For thousands of years, people have traveled. Not necessarily far, but whether nomads or settled, you at the very least had to get to your food source and back. Maybe that meant just walking to your field, but maybe it meant wandering across vast tracts of land, gathering seasonal produce and hunting for assorted animals. Or following your herds. Or great voyages of discovery. Or, for most of us, driving to the supermarket. You know how it goes.
In the movies, everyone drives. Not just adults, either; I didn’t have a driver’s license as a teen, and that would have been shocking to the people who made the movies I was watching. I’ll grant you that Pump Up the Volume features Christian Slater actually walking to and from school, and genuinely I’m not sure he’s ever seen driving. But everyone else in movies seems to. Possibly the only other movies of my era where people old enough to drive didn’t drive were the Young Guns movies and Robin Hood Prince of Thieves.
In Speed, the only reason Sandra Bullock’s Annie is taking the bus is that she’s lost her license. Never mind that my dad used to take the bus to work in part because it was smarter than paying for parking in downtown Los Angeles; if you look at the other people on that bus, they’re all clearly lower income (except random Alan Ruck). Poor people take the bus, and movies mostly aren’t about poor people. And even most of the “poor” kids in the movies I saw were well off enough so that they were in multi-car households.

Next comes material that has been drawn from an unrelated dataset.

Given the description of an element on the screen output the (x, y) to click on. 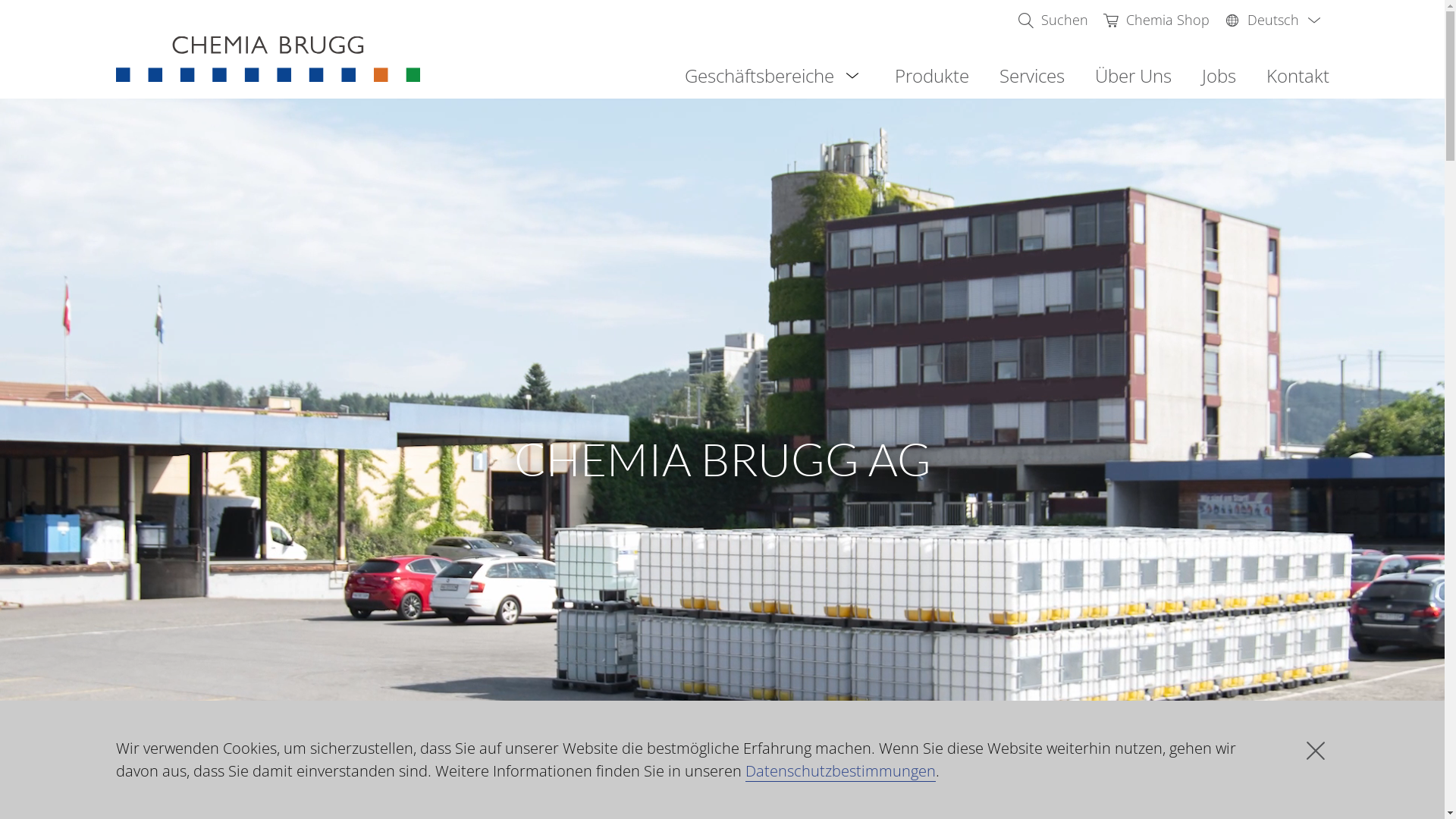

One of my goals, when we bought our house, was to be within walking distance of a bus stop. The main reason we’re not closer, I suspect, is that the public transit buses are taller than twelve feet and therefore can’t go along the main road near us, which has a railroad trestle. (We’re close enough so that I can, from my own bedroom, hear the people who ignore the warning.) Sure, I don’t take the bus myself, but it’s important to me to be able to. Certainly we’re going to make sure the kids know that it’s their most reliable way of getting where they want to go, when they’re old enough to go places without us. Eventually, I’ll stop being willing to drive them everywhere.
It seems as though school buses are less common in the movies than they used to be, too. I think that the problem at my kid’s school this year has a lot to do with parents’ being hesitant to send kids on the school bus during a pandemic—though I think it’s going to be safer than the Kiddie Pen they shove all the kids into during pick-up. But this is something that predates that particular issue; kids are dropped off. Parents walk their kids to school. (That’s our unnecessary paranoia about kidnapping, I think.) No one takes the bus. Maybe we should.